Rambabu is released on bail due to lack of evidence and the police are temporarily prohibited from bothering the family. The judge calls Gowtham to his chambers and tells him to stop pursuing the case, disclosing that unsolved cases "are not new to the system", just as Rambabu leaves the court as Sanjay and Saritha watch in disbelief. Outside the courthouse, Chandra narrates the end of Rambabu's alternate climax to Geetha and Prabhakar - the hero would discreetly transfer the ashes to his bereaved parents and live with his sins. Simultaneously, Rambabu sends Varun's ashes anonymously to Geetha and Prabhakar with a message requesting they stop hounding his family. As Varun's father conducts the last rite, Gowtham convinces Geetha to let go of her enmity, concluding that they will never win as Rambabu will do anything to protect his family. Gowtham also states that Rambabu's life is punishment - he has to live in fear and always be prepared to evade the justice system.
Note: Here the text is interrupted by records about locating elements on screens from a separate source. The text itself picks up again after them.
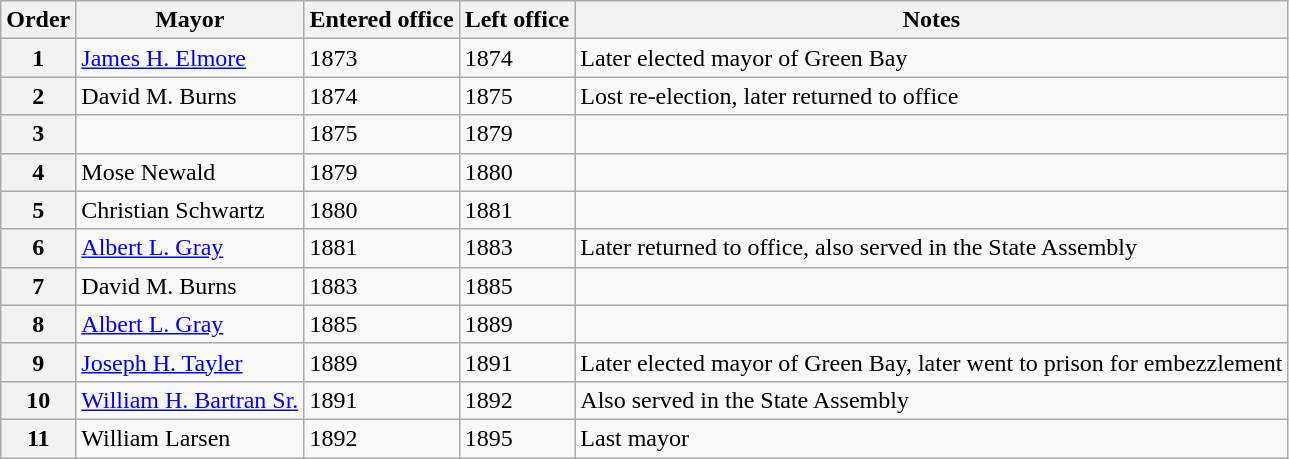
Later returned to office, also served in the State Assembly [932, 248]
10 [38, 400]
7 [38, 286]
Later elected mayor of Green Bay, later went to prison for embezzlement [932, 362]
8 [38, 324]
4 [38, 172]
3 [38, 134]
Left office [517, 20]
Mayor [190, 20]
Mose Newald [190, 172]
6 [38, 248]
James H. Elmore [190, 58]
Joseph H. Tayler [190, 362]
Later elected mayor of Green Bay [932, 58]
William H. Bartran Sr. [190, 400]
5 [38, 210]
William Larsen [190, 438]
Lost re-election, later returned to office [932, 96]
9 [38, 362]
Notes [932, 20]
Also served in the State Assembly [932, 400]
1895 [517, 438]
2 [38, 96]
Last mayor [932, 438]
Entered office [382, 20]
1873 [382, 58]
11 [38, 438]
1 [38, 58]
Christian Schwartz [190, 210]
Order [38, 20]
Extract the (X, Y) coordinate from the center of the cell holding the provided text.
Rambabu, who was watching the proceedings from afar, solemnly leaves.

== Cast ==

- Venkatesh as Rambabu, a movie theatre owner and aspiring film producer
- Meena as Jyothi, Rambabu's wife; Anju and Anu's mother
- Kruthika Jayakumar as Anju, Rambabu and Jyoti's elder daughter
- Esther Anil as Anu, Rambabu and Jyoti's younger daughter
- Nadhiya as Geetha Prabhakar, Varun's mother; former Inspector-general of police
- Sampath Raj as IG N. Goutham Sahu IPS
- Naresh as Prabhakar, Geetha's husband and Varun's father
- Tanikella Bharani as Vinay Chandra, a screenwriter
- Vinay Varma as CI J. Prathap, a member of Goutham's investigation team
- Suja Varunee as Saritha, Rambabu's neighbour; an undercover cop and member of Goutham's investigation team
- Satyam Rajesh as Sanjay, Saritha's husband; an undercover cop and member of Goutham's investigation team
- Shafi as Janardhan, an ex-convict jailed for murder
- Poorna as Advocate Renuka, Rambabu's lawyer
- Annapurna as Jyothi's mother
- Chammak Chandra as Raju, a watchman
- Rajshri Nair as Doctor
- Sirisha as Latha, Janardhan's wife
- Gautam Raju as Somaraju
- Naidu Gopi as Hotel Babai
- Sammeta Gandhi as Peter, a gravedigger whom Rambabu's befriends
- Tammareddy Bharadwaja as DGP
- Raja Ravindra as DySP
- C. V. L. Narasimha Rao as Public Prosecutor Janardhan
- Adam Ayub as Judge of District Court

== Production ==
Following the success of Drishyam 2 in February 2021, director Jeethu Joseph announced its Telugu remake, serving as the sequel to Drushyam (2014) which would be directed by himself. The film was formally launched on 1 March 2021 with a puja ceremony in Hyderabad. The film was jointly produced by D. Suresh Babu under Suresh Productions, Antony Perumbavoor under Aashirvad Cinemas, and Rajkumar Sethupathi under Rajkumar Theatres.

Venkatesh, Meena, Nadhiya, Naresh, Kruthika Jayakumar, and Esther Anil were confirmed to reprise their roles from Drushyam. Poorna was cast in an undisclosed role. Sampath Raj was cast in the role portrayed by Murali Gopy in the original.

Principal photography commenced on 5 March 2021 in Hyderabad with Venkatesh on the sets. Meena joined the production on 16 March. The final shooting schedule took place in Kerala. Filming wrapped in April 2021, after 50 days of shoot. The cinematography was handled by Satheesh Kurup.

==Music==
The music for the film was composed by Anup Rubens, with lyrics written by Chandrabose. The album features one song "Inka Ennaallu" sung by Shreya Ghoshal which was released on 22 November 2021 by Suresh Productions Music.

Track list
| No. | Title | Lyrics | Singer(s) | Length |
|---|---|---|---|---|
| 1. | "Inka Ennaallu" | Chandrabose | Shreya Ghoshal | 2:54 |

== Release ==
In May 2021, owing to the COVID-19 pandemic, the makers planned a direct OTT release for the film just like the original Malayalam film. It premiered on Amazon Prime Video on 25 November 2021.

== Reception ==
Sangeetha Devi Dundoo of The Hindu praised Jeetu's work and also the actors' work by stating: "With the remake remaining unflinchingly loyal to the original, the onus to make it worthwhile for those who know the story, falls on the shoulders of the actors." Neeshita Nyayapati of The Times of India gave a rating of 3.5 out of 5 and cited as a "worthy sequel" to a "stellar film". She further praised film's direction, acting by the ensemble cast, cinematography, screenplay and the film score.